= ROF Risley =

UK World War II Royal Ordnance Factory

ROF Risley, (Filling Factory No.6) was a large World War II Royal Ordnance Factory filling munitions, including the Grand Slam bomb, in the UK. It is located roughly halfway between Liverpool and Manchester.

==World War II==
With the advent of the Second World War, 927 acres (3.8 km^{2}) of largely heath and mossland which was part of Risley village, between Leigh (then Lancashire, now Greater Manchester) and Warrington (then Lancashire, now Cheshire), was compulsorily purchased and within it was built a large Royal Ordnance Factory. The location was chosen because the low lying mist and cloud helped camouflage the factory from the air; according to a local builder: "It was very lonely and misty at night, and that's why the factory was constructed there... it was usually covered with a mist or cloud. It was hard to see it in the day time, you know". A part of the 927 acre site was drained and construction began in August 1939. It took 18 months to complete, but bombs were produced from September 1940.

Risley Royal Ordnance Factory (ROF) was a filling factory. It received the explosives in bulk, usually by rail, from other ROFs where they were manufactured. Risley specialised in filling them into the various casings to produce the finished munitions. There were 16 filling factories around the country and Risley was known as Filling Factory No. 6. Others in the north west included Chorley (No. 1) and Kirkby (No. 7). One of the features common to all of the filling factories was an area of storage bunkers where the finished munitions were stored awaiting dispatch. The areas within the filling factories were all numbered in the same way. Storage bunkers were designated Area 9. Risley had 20 such bunkers and Area 9 is roughly in the area of the main field in Birchwood Forest Park today.

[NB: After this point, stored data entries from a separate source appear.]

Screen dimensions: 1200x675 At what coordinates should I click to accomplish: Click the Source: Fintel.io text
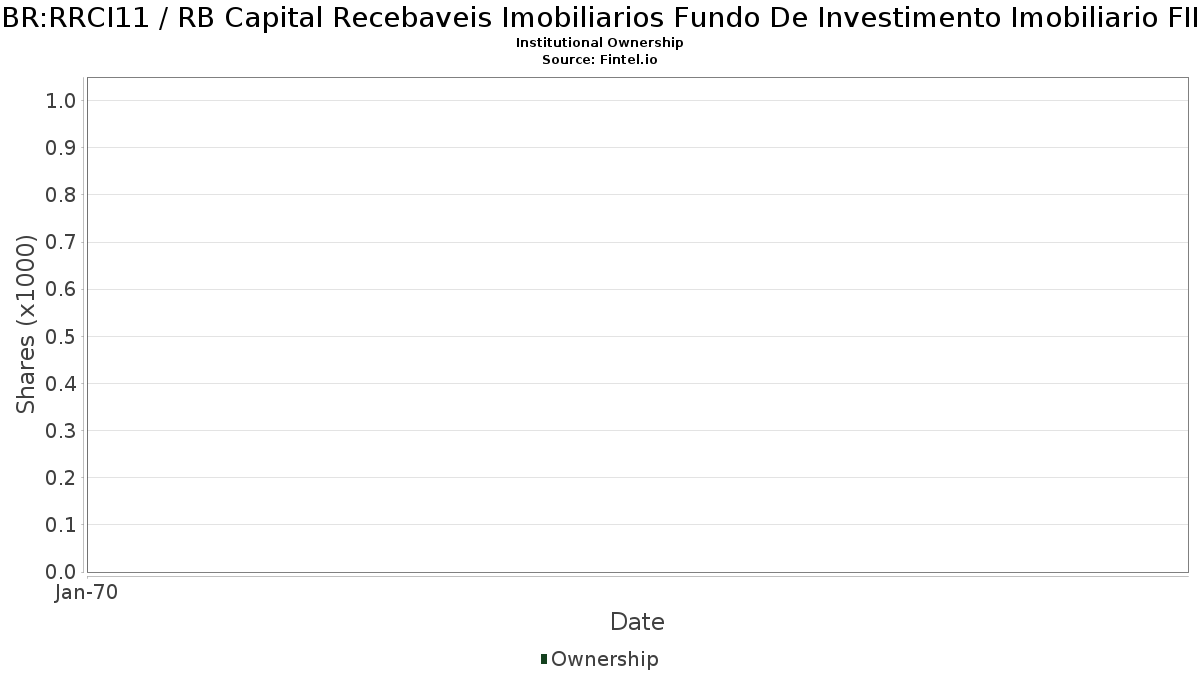click(600, 60)
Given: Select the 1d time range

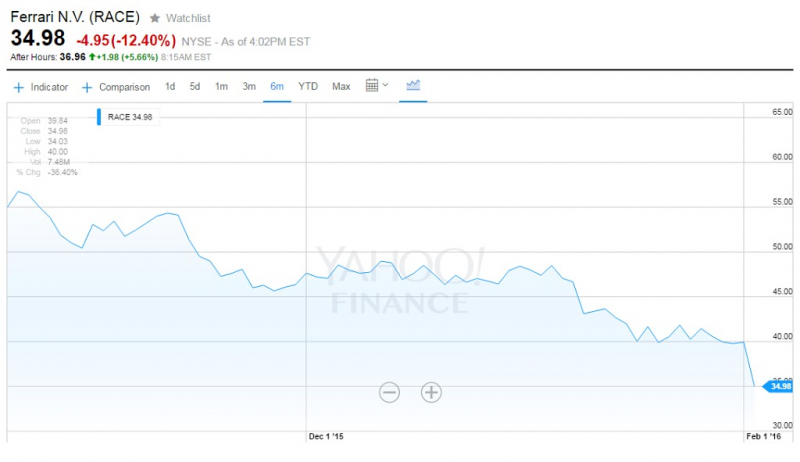Looking at the screenshot, I should pos(170,87).
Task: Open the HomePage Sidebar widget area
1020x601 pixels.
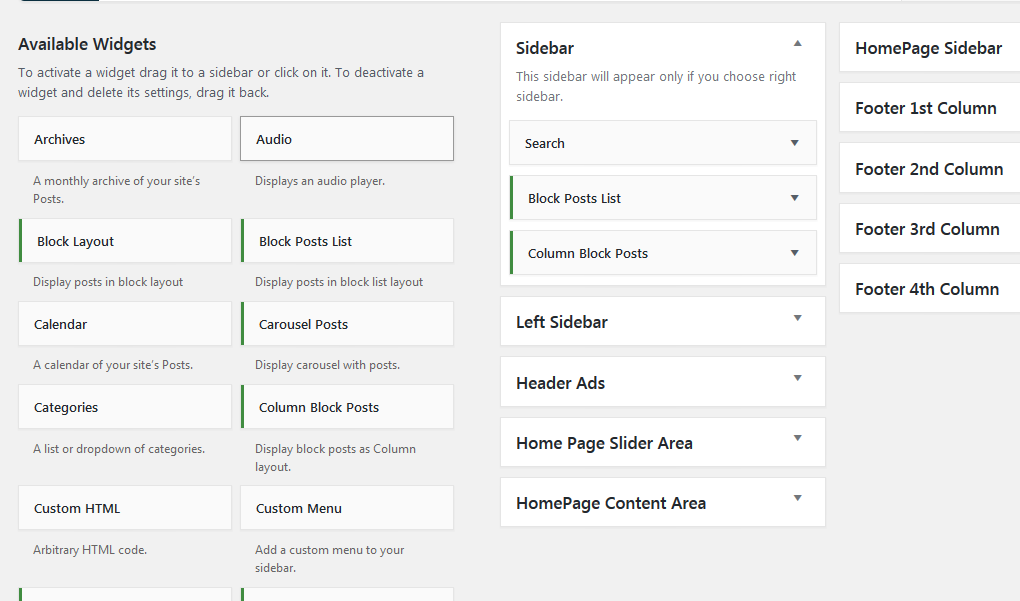Action: click(x=928, y=48)
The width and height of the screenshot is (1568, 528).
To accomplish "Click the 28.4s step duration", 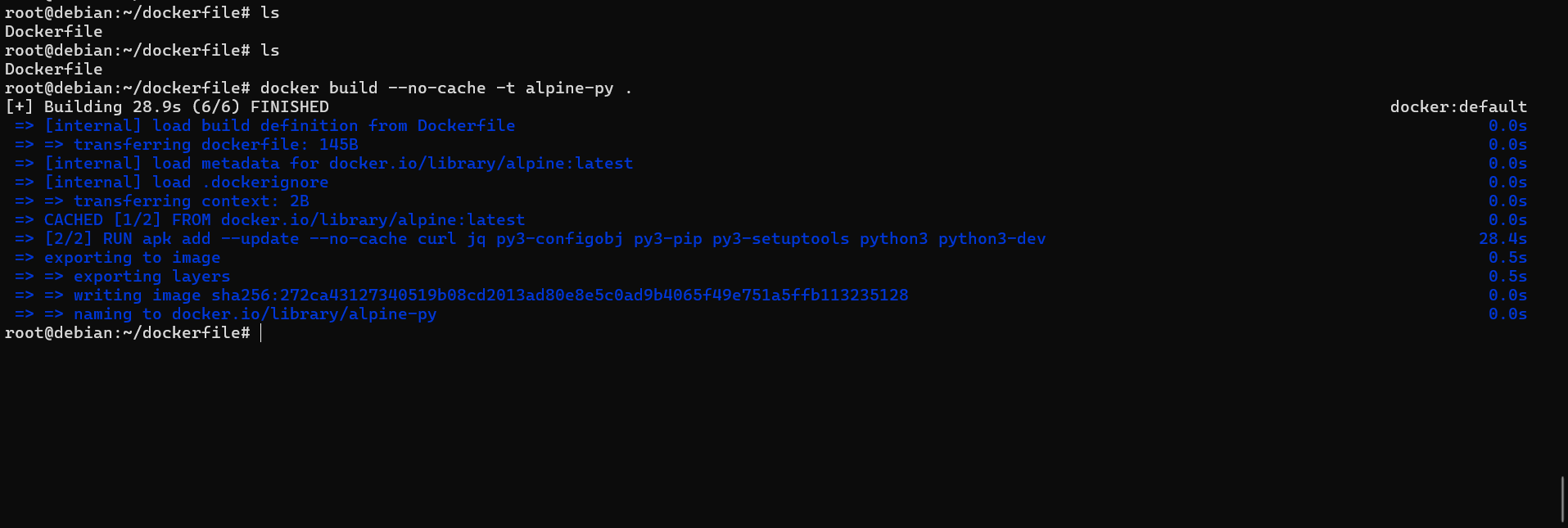I will [1502, 239].
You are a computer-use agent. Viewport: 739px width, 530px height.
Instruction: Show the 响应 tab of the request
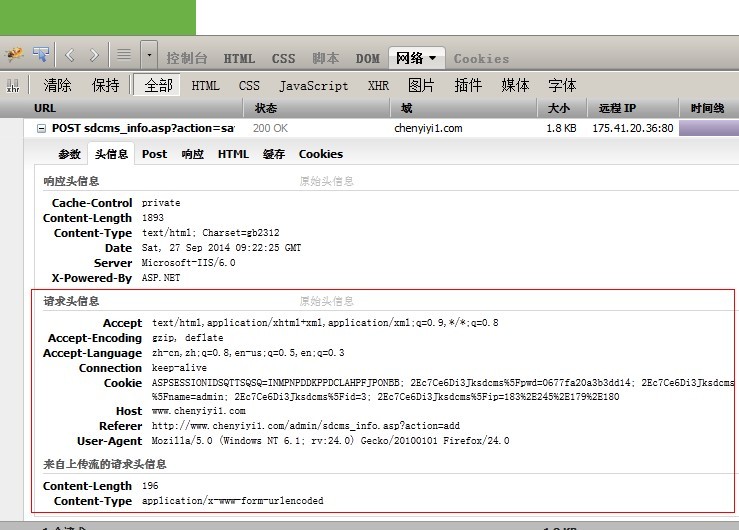pyautogui.click(x=192, y=154)
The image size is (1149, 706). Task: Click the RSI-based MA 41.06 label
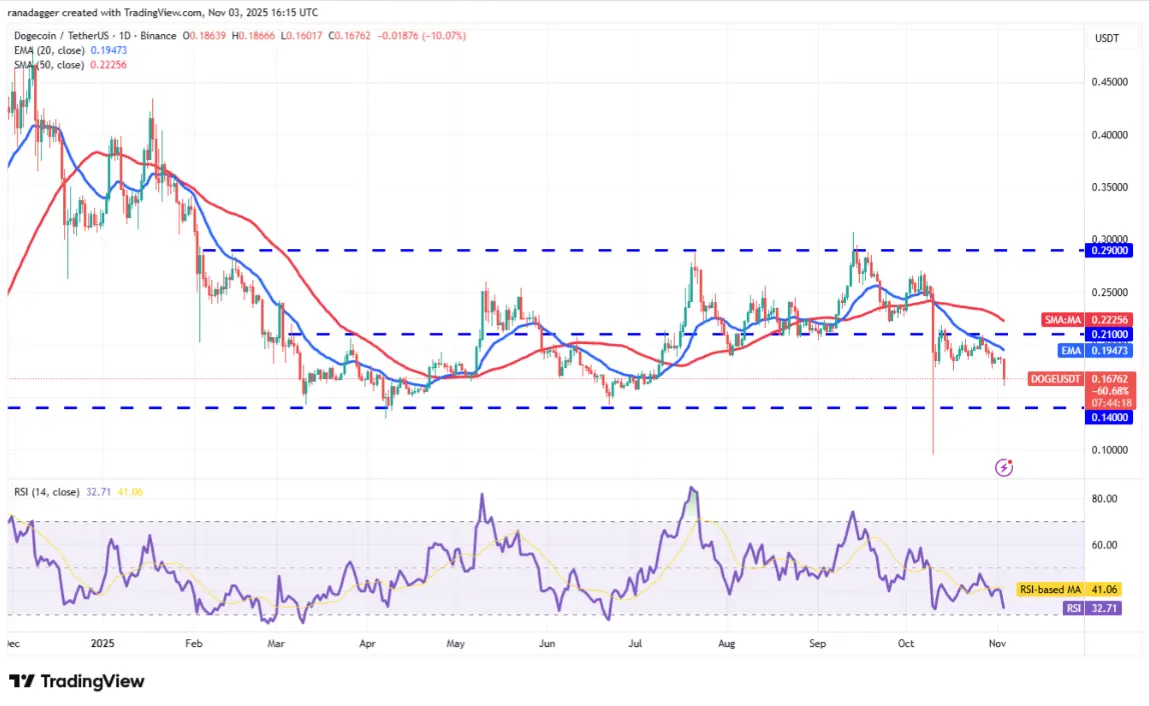(x=1068, y=589)
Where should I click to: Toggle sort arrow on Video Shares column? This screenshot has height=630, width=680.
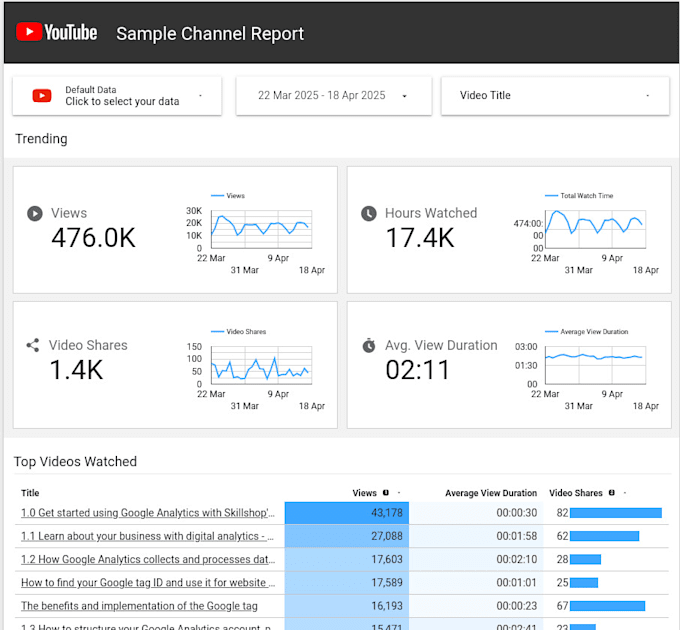point(624,493)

When the new town area of Birchwood was created, most of the bunkers were demolished, but 4 of them were left in place and can still be seen today.

A number of bunkers were also built to house the munitions, to protect them from potential bombing, and also to segregate the site and reduce the consequences of any accidental explosions during manufacture or storage. Although these bunkers are on the surface, they are covered with soil and turf and so give the impression of being underground.
It had a dedicated rail link to the Manchester-Wigan branch line, which was used both for bringing in workers and moving materials. Also there was a 'halt' on the Liverpool-Manchester line. In the post war years wooden coaches lay derelict there.

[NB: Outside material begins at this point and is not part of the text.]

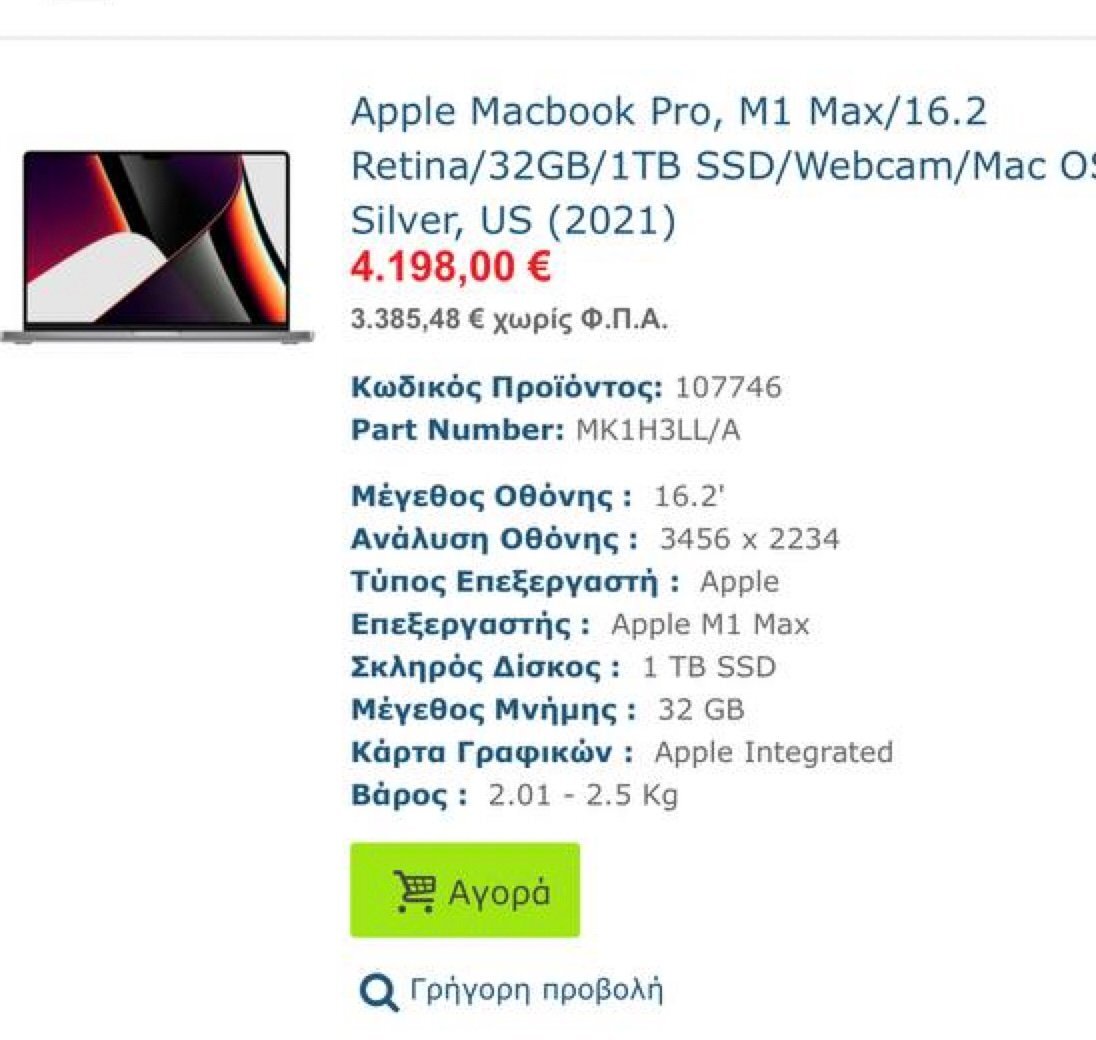Click the part number MK1H3LL/A
1096x1040 pixels.
click(x=658, y=430)
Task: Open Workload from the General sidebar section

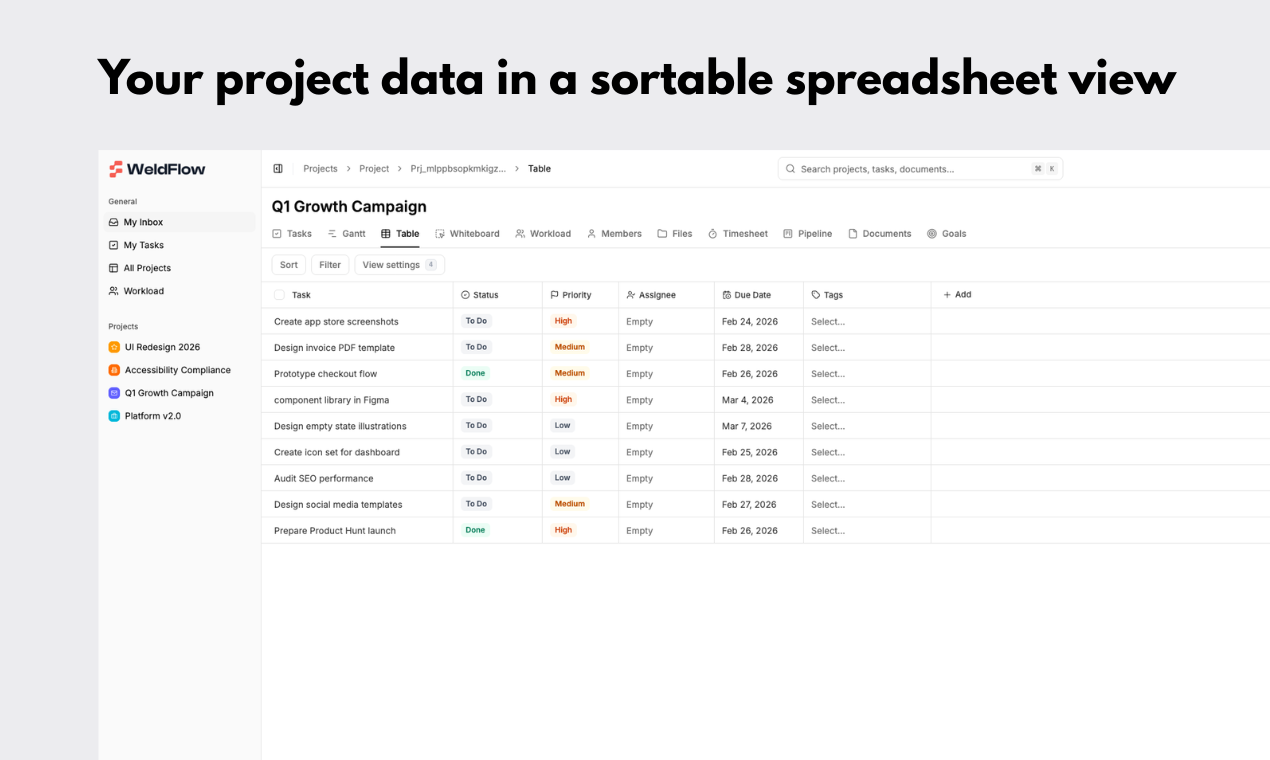Action: [144, 291]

The actual layout of the site was far from flat, the site having several pillboxes mounted high up on earthbanks surrounding the mounds covering the bunkers. Some of the rail sidings also had huge earthworks around them.

==Post-war UKAEA era==

However, after World War II the factory was soon overshadowed when in January 1946 the Directorate for Atomic Energy Production, under the aegis of the Ministry of Supply, was set up to produce fissile material and chose Risley to build its headquarters, under the control of Sir Christopher Hinton, Baron Hinton of Bankside. This project, to produce a nuclear weapon or A-bomb was by far the UK's biggest industrial and scientific undertaking in peacetime, requiring most of the country's top scientists and a huge budget and scale that couldn't even be contemplated these days.

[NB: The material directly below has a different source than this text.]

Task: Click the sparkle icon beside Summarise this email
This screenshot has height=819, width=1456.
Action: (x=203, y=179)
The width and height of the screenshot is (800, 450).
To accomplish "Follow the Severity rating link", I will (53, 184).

The early atomic site used many of the old Royal Ordnance Factory buildings and also the dedicated raillink to the Manchester/Wigan branch line bringing in workers from Manchester.

In 1954 the Risley headquarters site was greatly expanded again with the formal establishment of the UKAEA (United Kingdom Atomic Energy Authority) heralding the beginning of the civil nuclear power program which ran alongside the military one. By this time the organisation had more than 20,000 workers. Design and construction of all other UKAEA plants was overseen here, technical policy and long term planning, finance and administration as well as world leading scientific research in physics, chemistry and engineering. The biggest increase was between 1955 and 1958 when the need for producing much more plutonium and highly enriched uranium and development of new materials such as tritium required for the H-bomb, which the Government announced it would develop in February 1955. By 1961 more than 40,000 were employed, the biggest percentage at the Risley HQ.

==Birchwood Forest Park==
The disused area of the site was put on the market in 1963. No buyer was found for it until 1968, when the Warrington Development Corporation under government plans bought the site in preparation for building the new town of Birchwood now part of Cheshire in the mid seventies. Birchwood Forest Park is in the centre, in which some of the old bunkers from the factory form part of the landscape.